→ **Task to carry out**
Omit all pictures. Quote the lines from the one with "Given: Expand the Restrict Content chevron" through the end of the listing below, exactly as they appear.

++++

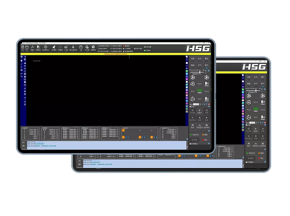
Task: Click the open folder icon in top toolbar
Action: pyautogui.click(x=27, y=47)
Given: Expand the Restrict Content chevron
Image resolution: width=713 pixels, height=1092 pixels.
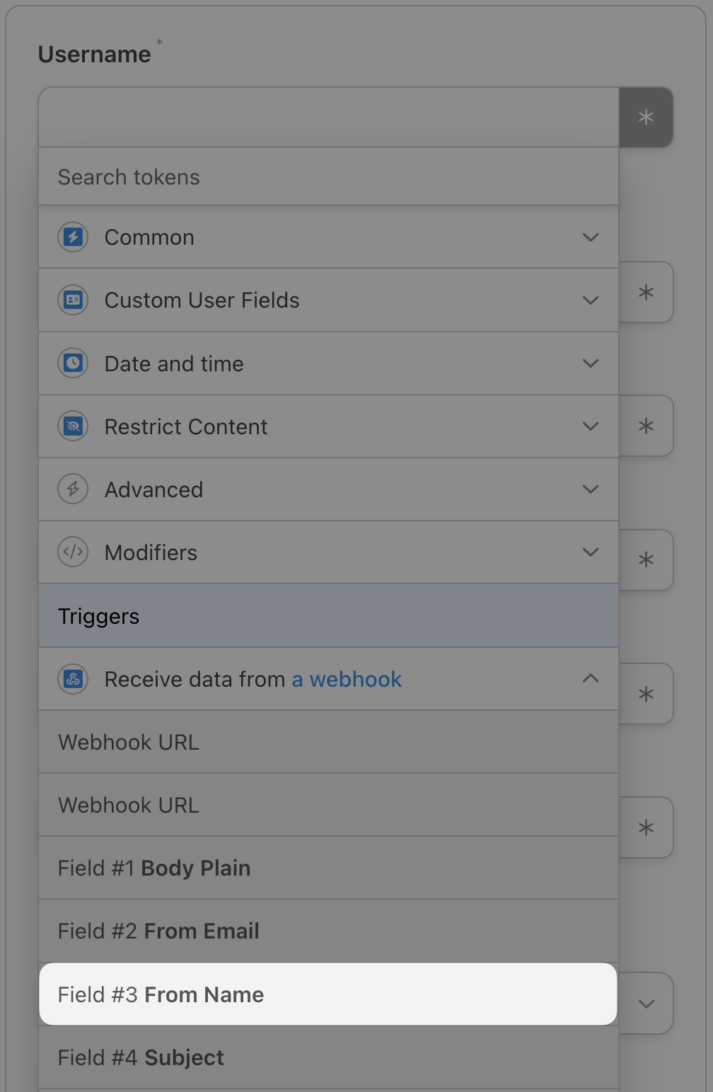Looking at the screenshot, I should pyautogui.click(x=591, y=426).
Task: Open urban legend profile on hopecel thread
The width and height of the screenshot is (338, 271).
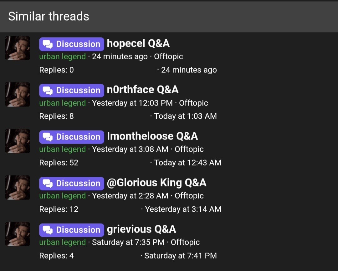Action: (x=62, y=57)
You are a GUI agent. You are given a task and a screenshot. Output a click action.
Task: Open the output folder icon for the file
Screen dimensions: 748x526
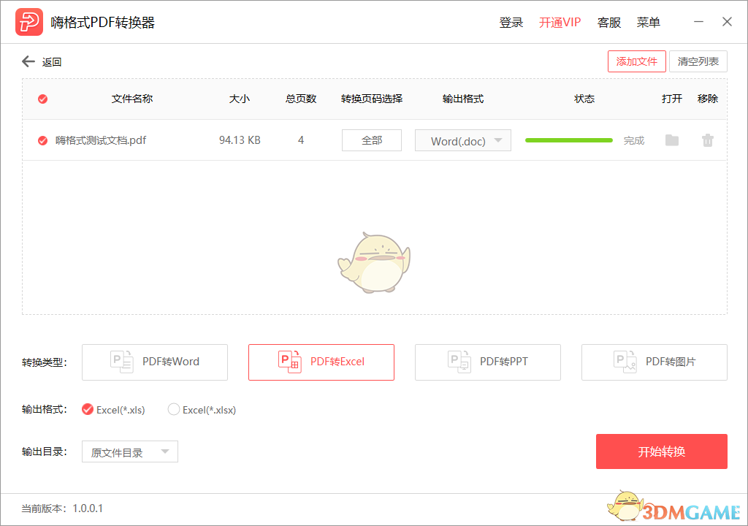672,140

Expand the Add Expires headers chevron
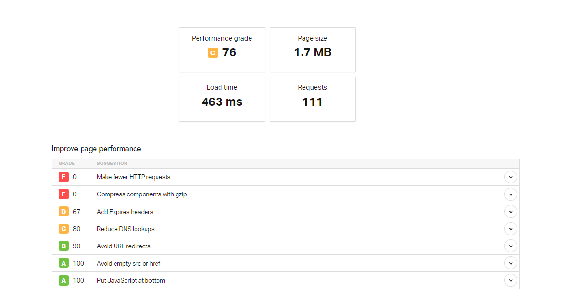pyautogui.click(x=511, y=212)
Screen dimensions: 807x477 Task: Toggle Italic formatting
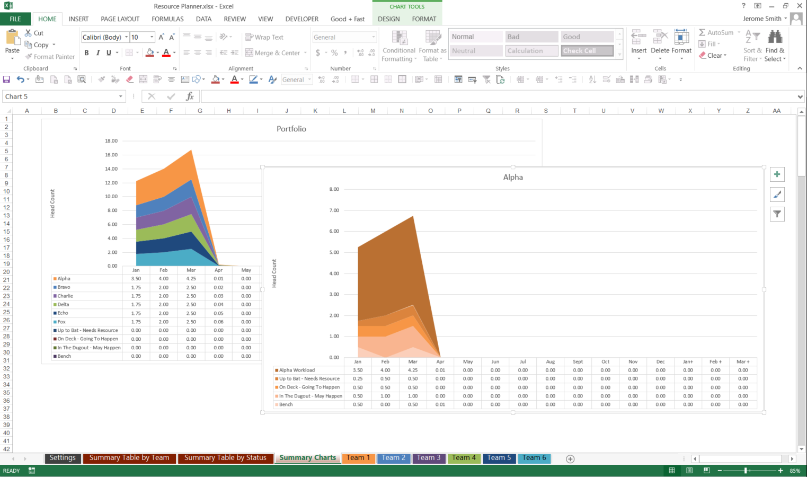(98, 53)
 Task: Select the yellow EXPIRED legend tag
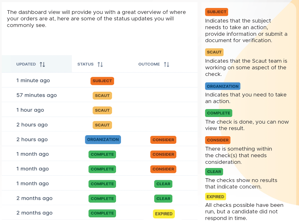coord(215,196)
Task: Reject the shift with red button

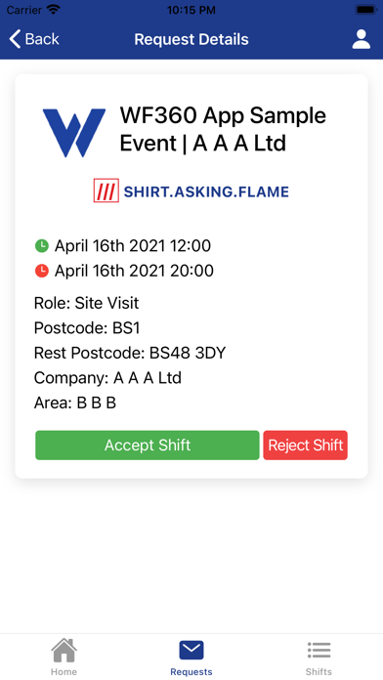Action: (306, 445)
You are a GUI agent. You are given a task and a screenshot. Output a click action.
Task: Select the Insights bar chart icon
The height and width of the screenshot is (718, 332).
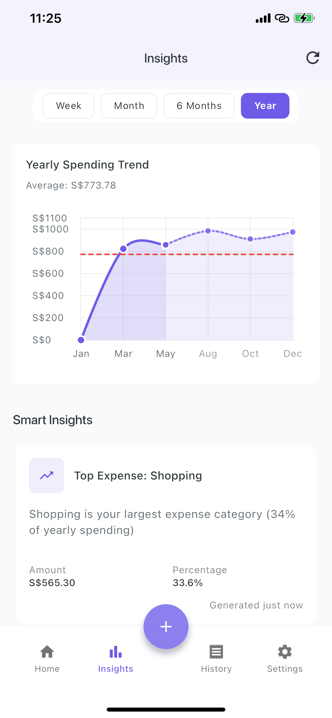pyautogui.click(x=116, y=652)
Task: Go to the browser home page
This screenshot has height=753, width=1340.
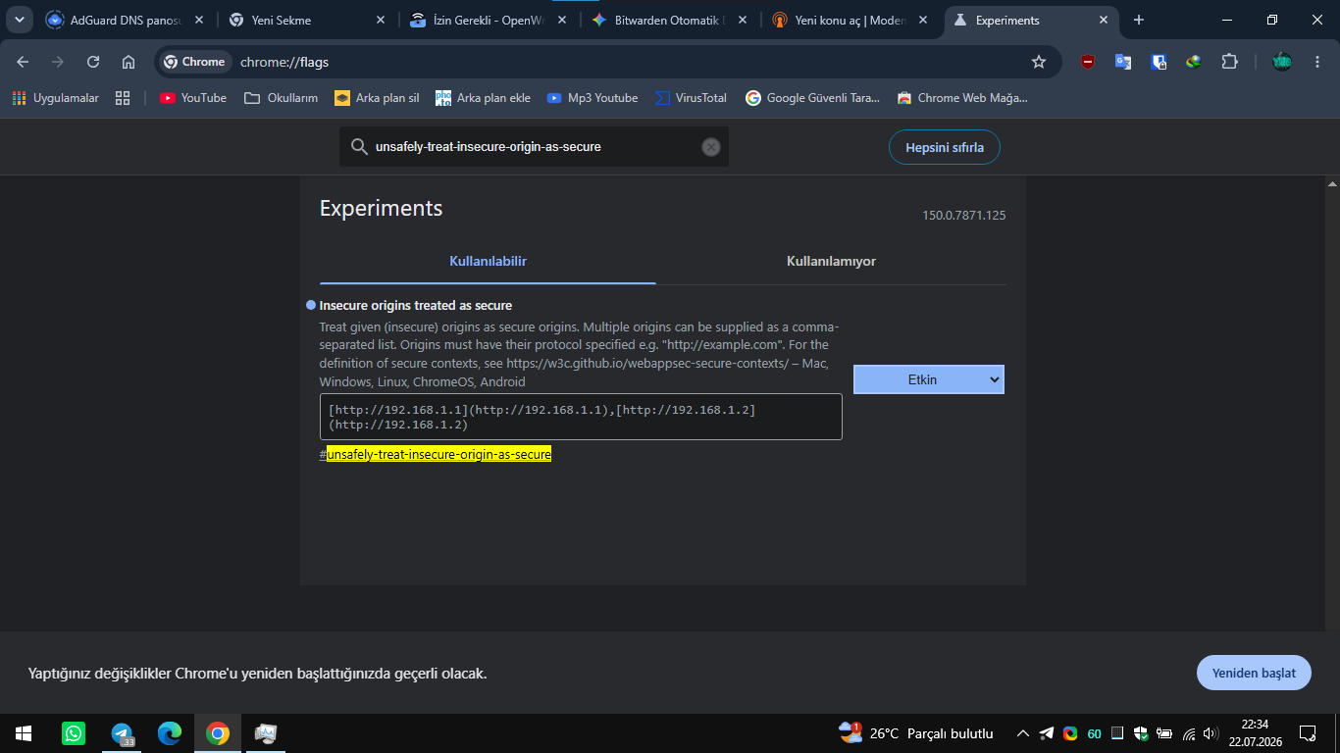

++++

→ **Written response**
Given: Expand the Restrict Content chevron
Image resolution: width=713 pixels, height=1092 pixels.
Looking at the screenshot, I should pyautogui.click(x=591, y=426).
Task: Open urban legend profile on hopecel thread
The width and height of the screenshot is (338, 271).
Action: (x=62, y=57)
You are a GUI agent. You are given a task and a screenshot. Output a click action.
Task: Open the output folder icon for the file
Screen dimensions: 748x526
672,140

Expand the Add Expires headers chevron
pyautogui.click(x=511, y=212)
Screen dimensions: 807x477 Task: Toggle Italic formatting
(98, 53)
 Task: Select the yellow EXPIRED legend tag
coord(215,196)
Task: Reject the shift with red button

Action: (306, 445)
You are a GUI agent. You are given a task and a screenshot. Output a click action.
Task: Select the Insights bar chart icon
The height and width of the screenshot is (718, 332).
pyautogui.click(x=116, y=652)
Task: Go to the browser home page
This screenshot has height=753, width=1340.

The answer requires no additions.